▶ Task prompt
The line containing "1000x375 pixels." marks the start; extract exactly from it through the last line of the entries, and omit any pictures.

▶ Provided material
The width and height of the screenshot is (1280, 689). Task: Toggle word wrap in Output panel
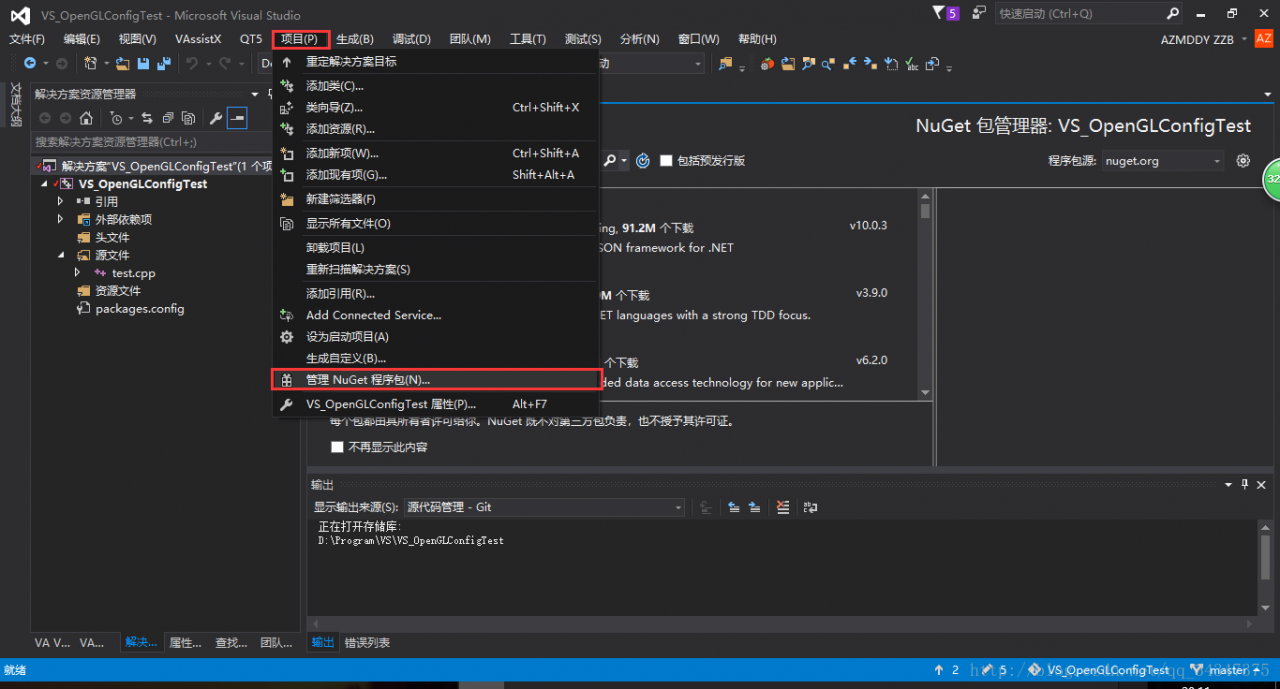pyautogui.click(x=810, y=507)
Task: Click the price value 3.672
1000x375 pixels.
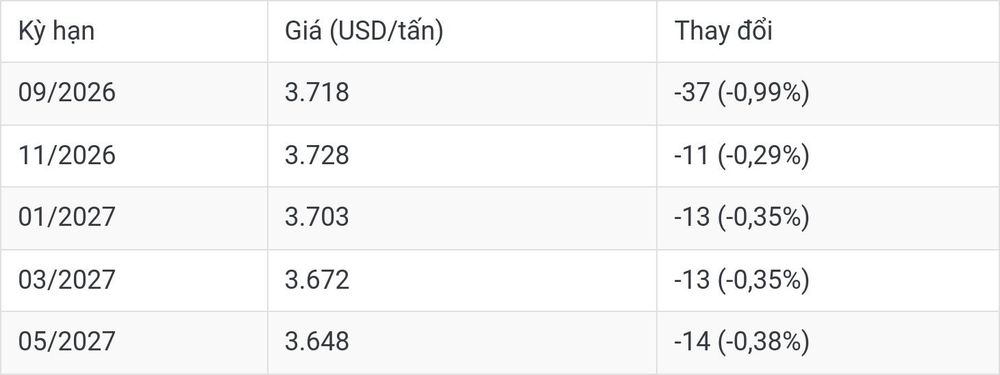Action: pyautogui.click(x=317, y=280)
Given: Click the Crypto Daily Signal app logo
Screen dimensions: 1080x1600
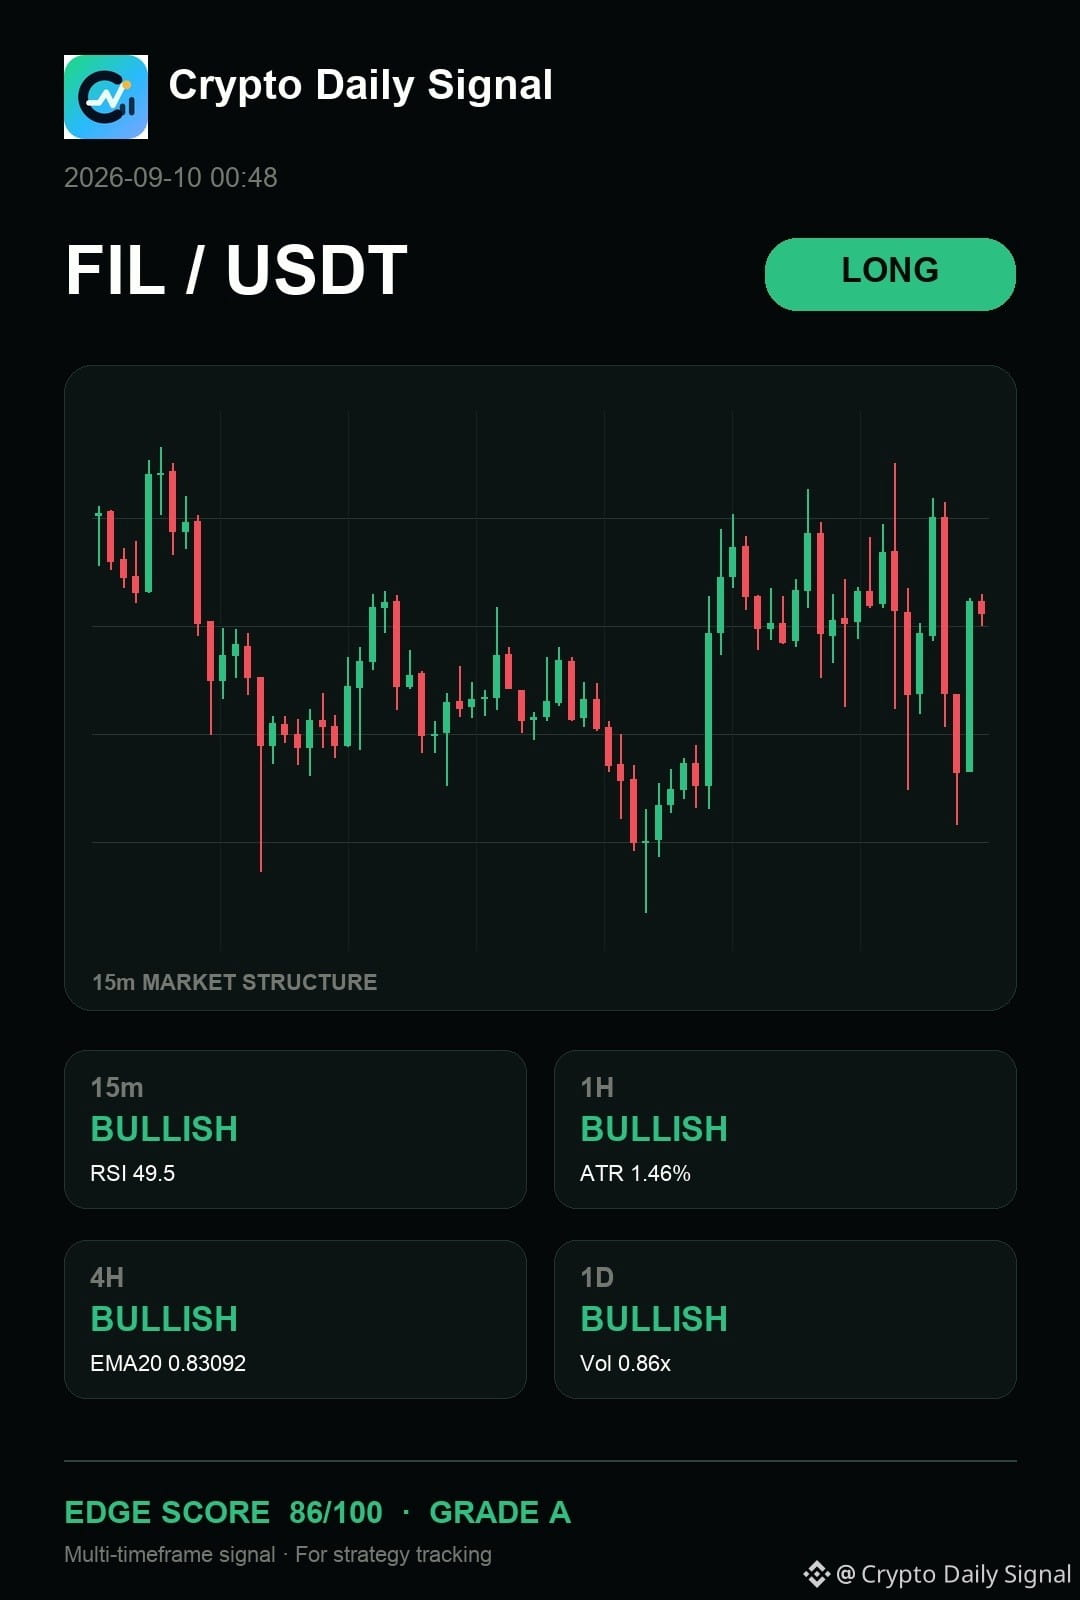Looking at the screenshot, I should click(106, 97).
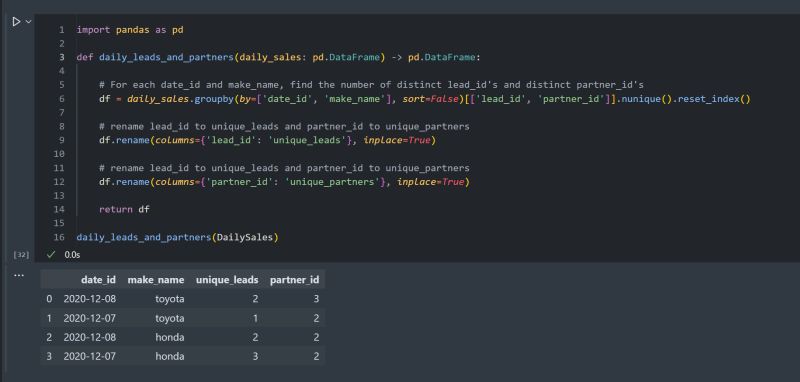This screenshot has width=800, height=382.
Task: Click the green success checkmark icon
Action: click(50, 254)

▶ Output for this exercise
1000x375 pixels.
Action: pyautogui.click(x=317, y=280)
Given: Click the Crypto Daily Signal app logo
Screen dimensions: 1080x1600
Looking at the screenshot, I should click(106, 97).
This screenshot has width=800, height=382.
Task: Click the green success checkmark icon
Action: click(50, 254)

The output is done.